The kimchi fried rice came first: The presentation was very nice and had an authentic feel to it. Upon tasting it, the rice and flavor was very good and comparable to other Korean restaurants. However, the weak point was the most important and vital part of the dish: the kimchi. It was a cabbage kimchi and it was not cut properly. It was cubed and many times I found big chunks of nothing but cabbage, which would be okay if the cabbage tasted any good. But sadly, the cabbage had not gone through any sort of the kimchi process of flavoring or fermenting. However, the flavor of the rice along with the nicely presented fried egg on top saved the dish.

The kimchi spinach quesadilla roll came next in a well-presented fashion, with spinach garnish and some sesame seeds to finish it off. This dish was ordered vegetarian-style, and with the absence of meat, I had hoped there would be some sort of compensation, like more vegetables, but it looked as if they had just scooped out the meat from the original dish. Some pieces seemed hollow and it was overall incomplete. Now, I am not a vegetarian, but if I were, I would reconsider whether this would be worth my money. Luckily, as opposed to the fried rice, the kimchi in this dish was surprisingly good. It had been properly seasoned and soaked in the flavoring, authentic to the Korean-American standard and offering a huge plus to this dish.

The chimichanga was seemingly their most famous dish, and definitely with good reason. The burrito was huge and wrapped in something with the texture of fried wonton wrappers. This gave it a delicious new spin on the Mexican classic. The chimichanga was ordered with short rib filling, which were surprisingly very tasty and quite similar in flavor to Korean restaurant short ribs. The burrito itself was cut into four pieces and it had sauces drizzled on top that added much to its already bountiful amount of flavor. This was a burrito deserving of its fame. 
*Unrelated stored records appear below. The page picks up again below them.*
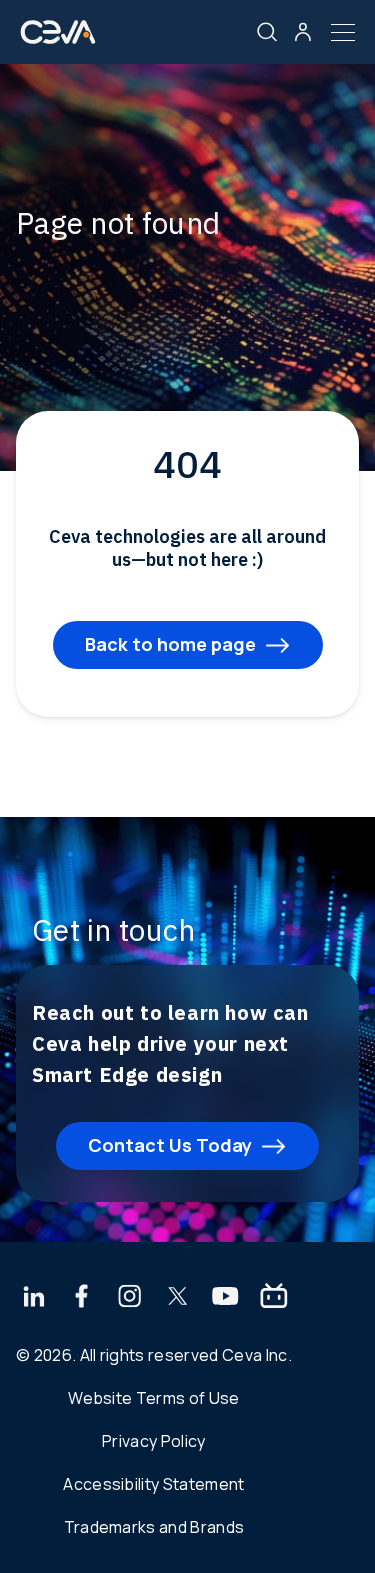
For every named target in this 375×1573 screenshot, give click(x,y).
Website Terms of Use (153, 1398)
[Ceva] (58, 39)
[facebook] (82, 1298)
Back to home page (170, 644)
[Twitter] (178, 1298)
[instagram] (130, 1298)
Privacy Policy (153, 1441)
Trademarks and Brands (154, 1527)
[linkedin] (33, 1298)
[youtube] (225, 1298)
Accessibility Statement (153, 1484)
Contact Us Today (170, 1145)
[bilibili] (274, 1298)
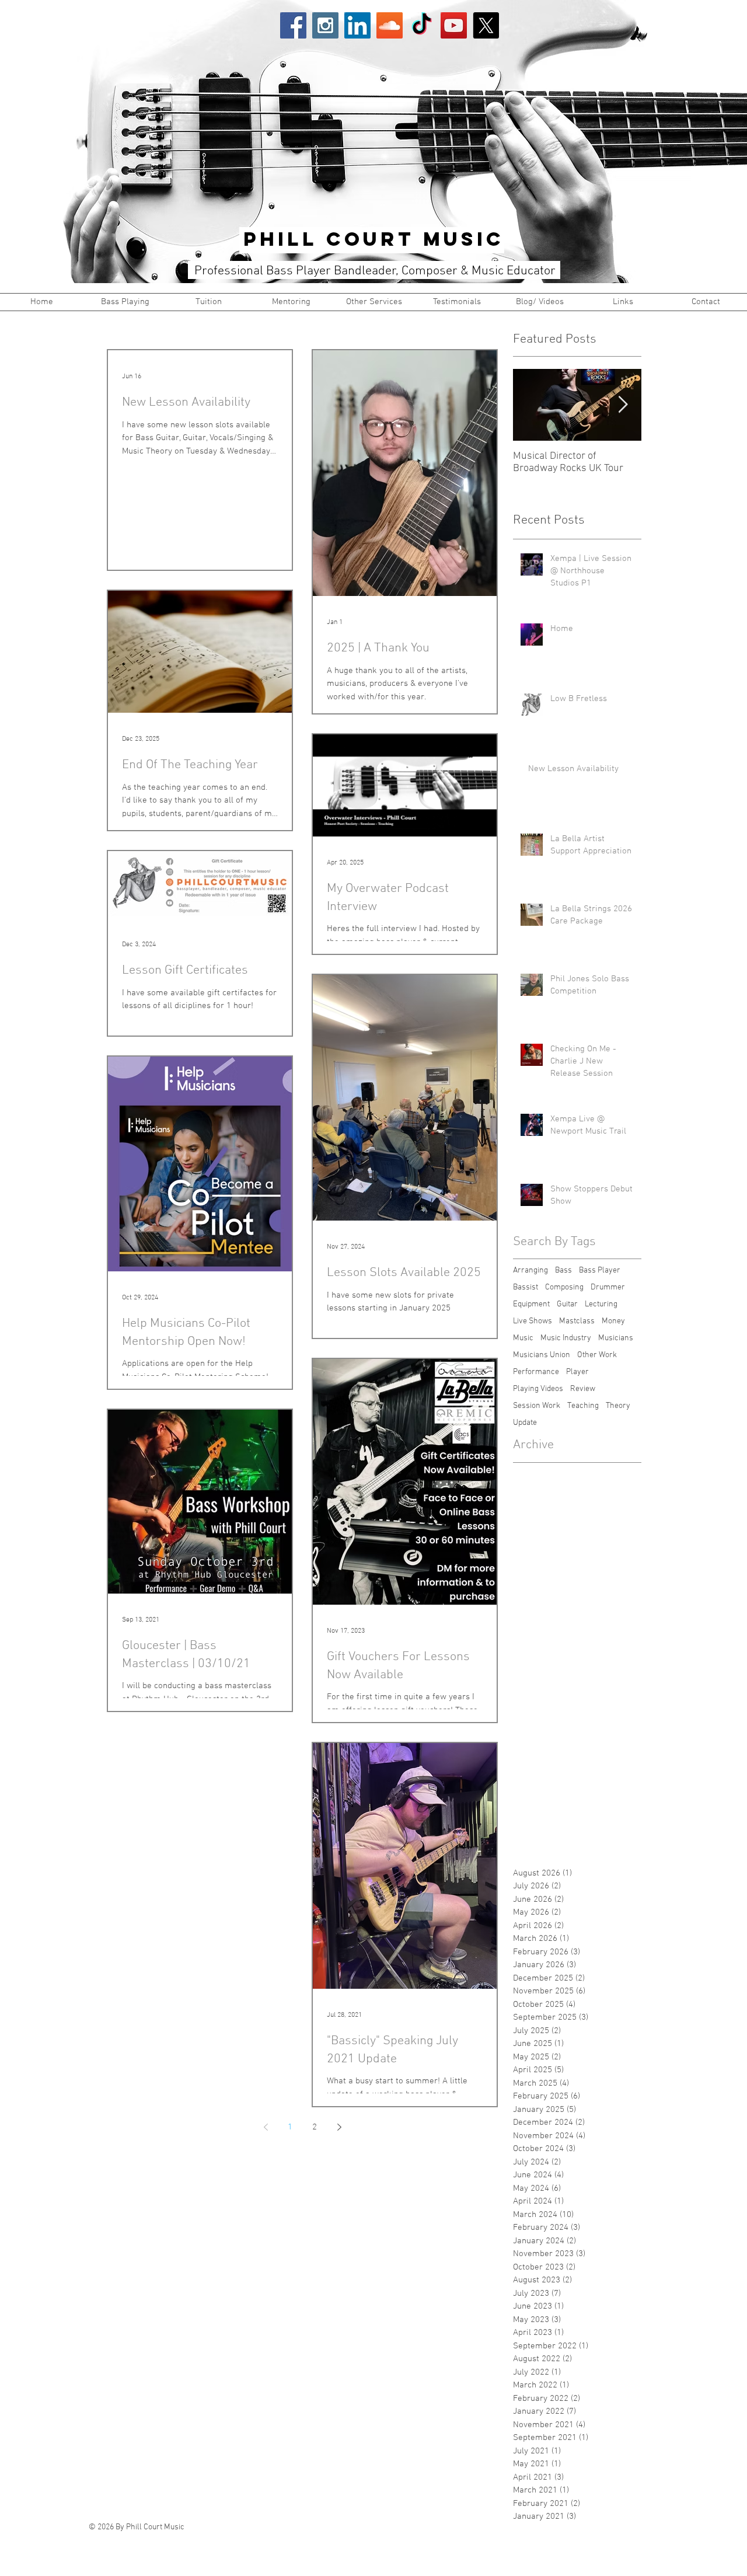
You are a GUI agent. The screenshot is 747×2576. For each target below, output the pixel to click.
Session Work (536, 1406)
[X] (486, 25)
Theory (618, 1406)
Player (577, 1372)
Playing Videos (538, 1389)
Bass (563, 1270)
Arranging (530, 1270)
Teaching (583, 1406)
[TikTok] (422, 25)
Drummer (608, 1287)
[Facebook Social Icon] (293, 25)
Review (582, 1389)
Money (613, 1321)
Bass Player (599, 1270)
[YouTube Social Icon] (454, 25)
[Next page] (339, 2127)
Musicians (615, 1338)
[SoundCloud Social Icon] (389, 25)
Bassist (525, 1287)
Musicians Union (541, 1355)
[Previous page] (265, 2127)
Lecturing (601, 1304)
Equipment (531, 1304)
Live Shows (532, 1321)
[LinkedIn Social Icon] (357, 25)
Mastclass (577, 1321)
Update (525, 1423)
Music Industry (565, 1338)
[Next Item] (622, 405)
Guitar (567, 1304)
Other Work (597, 1355)
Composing (564, 1287)
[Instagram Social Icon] (325, 25)
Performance (536, 1372)
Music (523, 1338)
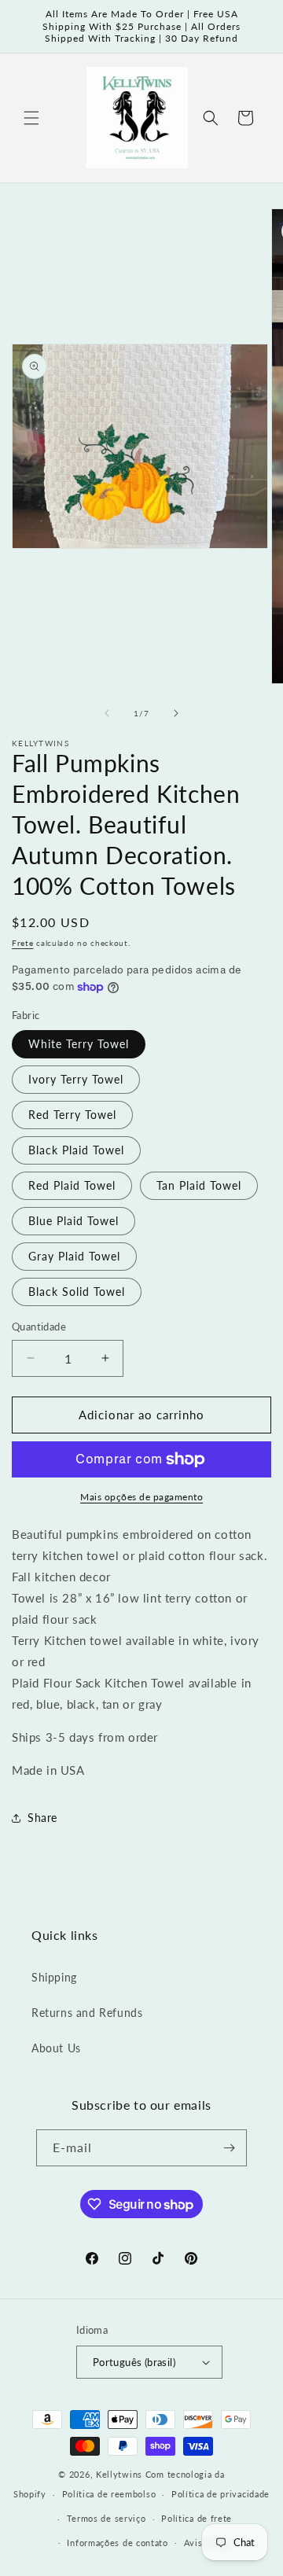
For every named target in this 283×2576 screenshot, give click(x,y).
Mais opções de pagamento (141, 1497)
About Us (56, 2048)
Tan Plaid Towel (198, 1185)
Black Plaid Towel (76, 1150)
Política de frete (196, 2518)
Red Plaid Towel (72, 1185)
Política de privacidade (220, 2494)
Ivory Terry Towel (75, 1079)
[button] (31, 118)
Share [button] (42, 1817)
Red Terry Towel (72, 1114)
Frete (23, 943)
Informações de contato (117, 2542)
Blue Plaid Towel (73, 1220)
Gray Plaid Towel (74, 1256)
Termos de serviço (106, 2518)
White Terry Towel (78, 1044)
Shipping (54, 1977)
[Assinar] (228, 2147)
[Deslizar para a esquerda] (107, 713)
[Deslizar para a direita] (176, 713)
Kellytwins (119, 2474)
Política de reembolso (109, 2494)
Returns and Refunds (86, 2012)
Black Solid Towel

The sampler platter looked minuscule — there was a whole lot of cheese quesadilla, but very little of the other two foods in the platter. The quesadilla was standard and did not hold anything truly spectacular, but the mushroom poppers and jalapeno bombs were quite magnificent. These two food items were much different from the ones you find at other restaurants, because most poppers are merely something stuffed with cream cheese and then deep-fried. However, the mushroom poppers and the jalapeno bombs were both made with crab along with cream cheese. They were deep fried to perfection and were possibly some of the best poppers and bombs I have tasted. I wouldn’t exactly call putting crab into a well-known American appetizer as “Asian fusion,” but it was nonetheless a good idea and proved to my taste buds that this should be the only way poppers and bombs should be made.

And now for the Korean barbecue tacos! When the waiter brought the tacos to my table, they did not look much different from a standard carne asada taco you could get at any taco shop. I ordered them with short ribs and that proved to be its selling point. With the first bite, you can tell that they are something different. They weren’t just normal tacos, they were truly “Asian fusion.” The tacos had fresh cuts of lettuce that covered up the mass of short rib meat and were all contained by two tortillas. The result: the best tacos I have had in a very long while, and I am from Southern California! These tacos delivered what they promised and did not disappoint at all due to the flavor and the authenticity.

This restaurant has a funky feeling of a taco shop trying to be Asian, but the food needs to be tasted before hasty judgments are made. This place has a really interesting mash-up of Mexican diner and Korean-style seating that really shows how much of a fusion this place is. This is a great place to grab a quick meal or a good long lunch or dinner, but if you are looking for a late night-snack, this place closes at nine, unfortunately. I suggest coming with a group of friends and those who like Korean and Mexican food. They won’t be disappointed.